Hi, Federico! On Sep 02, Federico Razzoli wrote:
Ciao,
I wanted to add some info in the CREATE PROCEDURE page in the KB, but I think that some info about CREATE PROCEDURE clauses miss both in the kb and in the MySQL manual.
* [NOT] DETERMINISTIC. From MySQL docs: "A routine is considered “deterministic” if it always produces the same result for the same input parameters, and “not deterministic” otherwise." What does this exactly mean for procedures? OUT and INOUT parameters? Resultsets returned by the procedure? Both?
It doesn't really matter. For stored functions, optimizer uses the value of [NOT] DETERMINISTIC to optimize function calls. But for procedures it's not used for anything, as far as I know.
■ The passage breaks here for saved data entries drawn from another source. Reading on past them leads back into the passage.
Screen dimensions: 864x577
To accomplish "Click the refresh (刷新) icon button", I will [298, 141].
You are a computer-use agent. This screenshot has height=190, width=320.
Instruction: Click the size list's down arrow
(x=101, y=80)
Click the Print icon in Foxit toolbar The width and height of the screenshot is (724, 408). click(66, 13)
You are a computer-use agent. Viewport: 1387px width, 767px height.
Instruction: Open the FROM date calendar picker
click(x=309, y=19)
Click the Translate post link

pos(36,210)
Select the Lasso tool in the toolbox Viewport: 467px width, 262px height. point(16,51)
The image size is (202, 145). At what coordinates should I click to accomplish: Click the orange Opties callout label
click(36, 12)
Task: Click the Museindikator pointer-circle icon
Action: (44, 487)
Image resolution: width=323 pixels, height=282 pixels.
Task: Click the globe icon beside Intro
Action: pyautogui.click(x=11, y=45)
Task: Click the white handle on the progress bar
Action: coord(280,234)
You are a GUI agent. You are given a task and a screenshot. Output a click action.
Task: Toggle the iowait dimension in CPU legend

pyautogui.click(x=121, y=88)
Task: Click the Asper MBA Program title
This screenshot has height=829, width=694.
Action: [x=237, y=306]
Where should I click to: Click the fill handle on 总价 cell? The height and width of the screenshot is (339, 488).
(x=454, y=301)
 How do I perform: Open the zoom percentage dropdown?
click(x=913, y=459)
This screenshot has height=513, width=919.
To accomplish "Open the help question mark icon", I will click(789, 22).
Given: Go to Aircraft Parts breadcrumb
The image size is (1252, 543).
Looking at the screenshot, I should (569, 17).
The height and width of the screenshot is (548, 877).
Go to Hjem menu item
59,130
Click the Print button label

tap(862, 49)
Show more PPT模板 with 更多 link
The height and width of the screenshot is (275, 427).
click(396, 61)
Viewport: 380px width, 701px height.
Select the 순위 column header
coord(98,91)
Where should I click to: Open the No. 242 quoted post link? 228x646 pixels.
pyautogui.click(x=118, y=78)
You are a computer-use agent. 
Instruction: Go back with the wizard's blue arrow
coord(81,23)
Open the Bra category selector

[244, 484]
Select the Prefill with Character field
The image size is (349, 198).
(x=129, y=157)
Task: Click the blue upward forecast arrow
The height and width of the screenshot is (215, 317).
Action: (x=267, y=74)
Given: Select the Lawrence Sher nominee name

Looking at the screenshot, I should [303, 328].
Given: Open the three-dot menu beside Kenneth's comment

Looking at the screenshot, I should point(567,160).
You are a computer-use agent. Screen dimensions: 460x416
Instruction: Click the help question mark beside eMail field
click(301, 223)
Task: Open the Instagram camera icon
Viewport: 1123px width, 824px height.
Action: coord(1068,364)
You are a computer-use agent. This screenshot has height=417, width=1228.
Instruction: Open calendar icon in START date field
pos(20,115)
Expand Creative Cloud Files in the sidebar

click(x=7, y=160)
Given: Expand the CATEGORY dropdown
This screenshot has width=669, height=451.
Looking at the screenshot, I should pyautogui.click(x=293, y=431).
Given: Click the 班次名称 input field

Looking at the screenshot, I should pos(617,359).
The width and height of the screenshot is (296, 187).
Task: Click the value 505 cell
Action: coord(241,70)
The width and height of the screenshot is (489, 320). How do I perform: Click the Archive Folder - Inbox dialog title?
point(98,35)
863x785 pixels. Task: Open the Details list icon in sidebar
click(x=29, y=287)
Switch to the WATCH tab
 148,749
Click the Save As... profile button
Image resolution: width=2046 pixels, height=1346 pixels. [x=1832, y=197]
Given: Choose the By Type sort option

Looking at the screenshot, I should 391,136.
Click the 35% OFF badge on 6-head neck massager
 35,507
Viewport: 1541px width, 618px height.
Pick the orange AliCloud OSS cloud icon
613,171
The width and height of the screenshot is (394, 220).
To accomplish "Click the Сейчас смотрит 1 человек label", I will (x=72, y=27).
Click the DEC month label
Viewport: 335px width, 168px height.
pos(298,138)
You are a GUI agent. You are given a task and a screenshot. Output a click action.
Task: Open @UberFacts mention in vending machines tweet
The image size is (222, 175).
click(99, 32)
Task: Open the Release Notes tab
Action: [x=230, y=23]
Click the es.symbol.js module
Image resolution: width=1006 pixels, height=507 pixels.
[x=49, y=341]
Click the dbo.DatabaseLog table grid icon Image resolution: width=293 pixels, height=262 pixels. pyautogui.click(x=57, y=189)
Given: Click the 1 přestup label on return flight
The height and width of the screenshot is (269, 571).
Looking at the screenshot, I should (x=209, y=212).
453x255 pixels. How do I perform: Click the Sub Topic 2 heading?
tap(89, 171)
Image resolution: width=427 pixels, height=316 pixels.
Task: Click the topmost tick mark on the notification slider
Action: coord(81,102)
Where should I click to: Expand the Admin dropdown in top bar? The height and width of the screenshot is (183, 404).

* NO SQL: As far as I understand, even SET is a SQL statement. I guess that a "no sql" function is something like CREATE FUNCTION x(n INT) RETURNS INT BEGIN RETURN n*2; END;
Not quite. As far as I understand, "NO SQL" means that there's no SQL in the routine *at all*. Like,it might be written on C or ADA or whatever sql standard specifies: <language clause> ::= LANGUAGE <language name> <language name> ::= ADA | C | COBOL | FORTRAN | M | MUMPS | PASCAL | PLI | SQL It's particularly important if a routine has the EXTERNAL clause, instead of the BEGIN ... END body. But MariaDB does not support EXTERNAL or any other LANGUAGE besides SQL.
I'm sorry if this info is already written somewhere, but I really wasn't able to find it - and I feel that the KB should specify things like these.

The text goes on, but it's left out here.